09/12/2020
Gerade bei alltäglichen Beschwerden wie Stress, Energie- und Konzentrationsmangel, Ein- und Durchschlafstörungen, Selbstheilungsschwäche, Erschöpfungssyndrom oder bei Symptomen von Burnout, kann die so genannte „Spirovitalisierung“ Erfolge erzielen. Bereits nach einer Sitzung mit der Atem-Station, die nur 21 Minuten dauert, fühlt man sich erholter, ausgeglichener und ein gewisses Wohlbefinden kehrt ein. „Weit gesprochen geht es um ein System, das die energetische Qualität der Atemluft steigert und damit die Vitalitätskapazität“, erklärt der Elektrophysiker und Energiemediziner Professor Karl-Heinz Röber. Elektrisch aufgeladene Wassermoleküle werden bei der Spirovitalisierung mit der Luft eingeatmet und versorgen den Körper mit Energie. Durch das System wird der in der Luft vorhandene Sauerstoff für den Körper und somit für jede Zelle nutzbarer gemacht, was nicht nur die Funktion der Lunge aktiviert.

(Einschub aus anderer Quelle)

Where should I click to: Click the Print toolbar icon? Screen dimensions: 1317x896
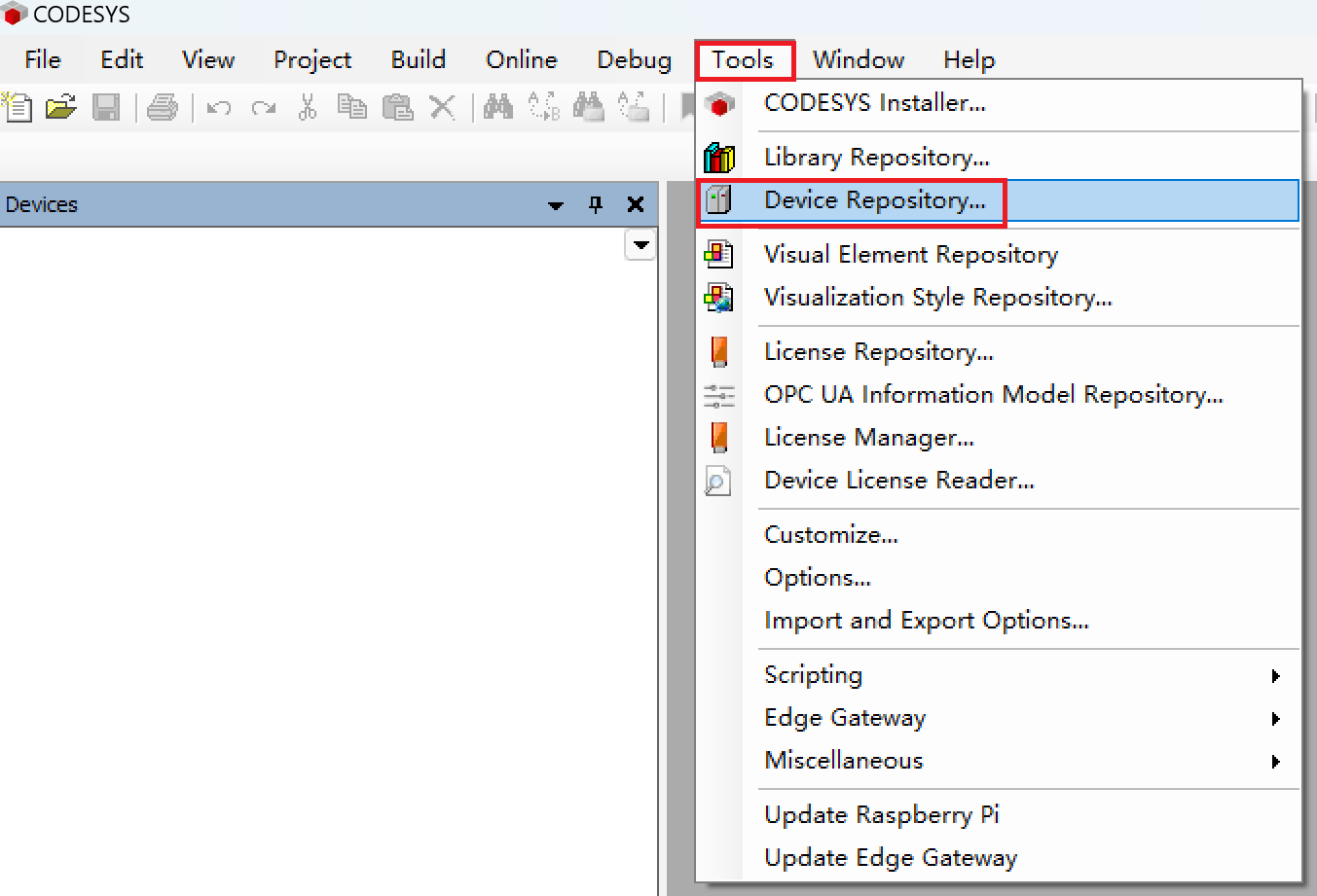(162, 106)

Die Spirovitaltherapie basiert also darauf, die unmittelbare Atem-Atmosphäre nach dem Vorbild der Photosynthese, also dem natürlichen Zusammenspiel von Sonnenlicht, dem Blattgrün der Pflanzen (Chlorophyll), dem natürlichen Luftsauerstoff sowie der relativen Luftfeuchtigkeit mittels UV-Strahlung zu energetisieren bzw. zu (re)vitalisieren und mit Hilfe dieser Energie die Wassermoleküle in der Atemluft neu zu strukturieren, regelrecht aufzuladen. Auf diese Weise wird eine neue, qualitativ hochwertige Atemluft produziert. Dabei wird weder der Sauerstoff erhöht, noch ionisiert oder Ozon noch körperfremde Substanzen zugeführt.
Diese Vitalisierung sorgt dafür, den in der Luft vorhandenen Sauerstoff (Luftsauerstoff ca. 21%), für den Stoffwechsel besser nutzbar und zur gesteigerten Energiebildung in der Zelle vorzubereiten. Jede Zelle, sowie die Matrix drum herum, kann partizipieren.